Era assim que começava aquela carta de amor. Escrita em vermelho, com rabiscos em azul, num papel simples, tirado de um caderno de brochura. Vinha num envelope meio rasgado, com perfume doce, cheiro de menina.
Cartas não olham nos olhos, mas tocam o coração. Meia palavra, frases inteiras, contemplando o amor. Era lindo de se ver. Palavras meio borradas por lágrimas que caíram. Versos de uma vida incomum, levada por sorrisos e desvarios de um coração.
...Me lembro como se fosse agora, quando você se ajoelhou a minha frente e disse tudo que o seu coração pedia. E eu, com meu orgulho de menina, menti que não te amava. Você? Com um sorriso de canto e lágrimas nos olhos, me abraçou...
E enquanto lia, frase por frase, no mínimo três vezes, juntava em seu peito uma saudade imensurável. Coisa de amor. Amor sem resposta. Que por anos o fez sofrer, ou ainda faz.
Foi até a cozinha, pegou uma xícara de café, não quis saber do açúcar. Para que adoçar o café, se a vida era tão amarga?

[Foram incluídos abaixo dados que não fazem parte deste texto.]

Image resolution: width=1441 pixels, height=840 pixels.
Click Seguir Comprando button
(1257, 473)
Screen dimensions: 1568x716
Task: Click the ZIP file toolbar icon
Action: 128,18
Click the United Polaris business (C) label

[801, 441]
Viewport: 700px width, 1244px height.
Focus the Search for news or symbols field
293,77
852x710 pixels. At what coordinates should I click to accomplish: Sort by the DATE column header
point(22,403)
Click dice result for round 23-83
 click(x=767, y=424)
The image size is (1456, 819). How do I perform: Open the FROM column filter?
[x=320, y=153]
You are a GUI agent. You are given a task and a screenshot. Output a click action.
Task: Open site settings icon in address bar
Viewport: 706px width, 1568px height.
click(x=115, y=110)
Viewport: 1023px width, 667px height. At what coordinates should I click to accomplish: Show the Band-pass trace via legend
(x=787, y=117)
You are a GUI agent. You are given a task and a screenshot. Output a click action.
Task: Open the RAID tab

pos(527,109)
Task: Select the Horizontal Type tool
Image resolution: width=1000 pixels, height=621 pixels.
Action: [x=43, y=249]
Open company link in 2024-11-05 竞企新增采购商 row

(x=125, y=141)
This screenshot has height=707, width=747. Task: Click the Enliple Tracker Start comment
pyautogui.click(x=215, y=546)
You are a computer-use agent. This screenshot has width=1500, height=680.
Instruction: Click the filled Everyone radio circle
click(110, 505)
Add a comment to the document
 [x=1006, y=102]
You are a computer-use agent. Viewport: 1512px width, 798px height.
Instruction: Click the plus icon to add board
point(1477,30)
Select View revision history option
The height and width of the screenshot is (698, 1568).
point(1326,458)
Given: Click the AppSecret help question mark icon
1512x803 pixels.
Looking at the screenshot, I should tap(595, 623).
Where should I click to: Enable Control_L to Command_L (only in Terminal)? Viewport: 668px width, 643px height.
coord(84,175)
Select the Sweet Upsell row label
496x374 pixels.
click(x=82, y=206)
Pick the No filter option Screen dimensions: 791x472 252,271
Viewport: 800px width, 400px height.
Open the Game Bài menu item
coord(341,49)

E continuou a ler a carta de sua antiga paixão de infância, de colégio, de adolescência, de vida. Carta escrita por seu amor que se foi como a estação.
Manhã de inverno, tempo nebuloso, garoa fina, ventos fortes, um frio de Jordão. Tempo feito para o afeto. E ele hora sorria, hora chorava.
Franzia as sobrancelhas. Apalpava o seu rosto. Enxugava as lágrimas.
...Pois é, o tempo passou, estou longe, mas olho por você. Porque nunca te dei o meu amor, eu não sei. Mas em todos os momentos de minha vida, você foi o meu primeiro e último pensamento...
E ele lembrava com carinho as idas ao cinema, ao teatro, ao colégio. Lembrava das cantadas fora de hora, dos gestos de amizade. Lembrava os olhares apaixonados, que ela nunca admitiu.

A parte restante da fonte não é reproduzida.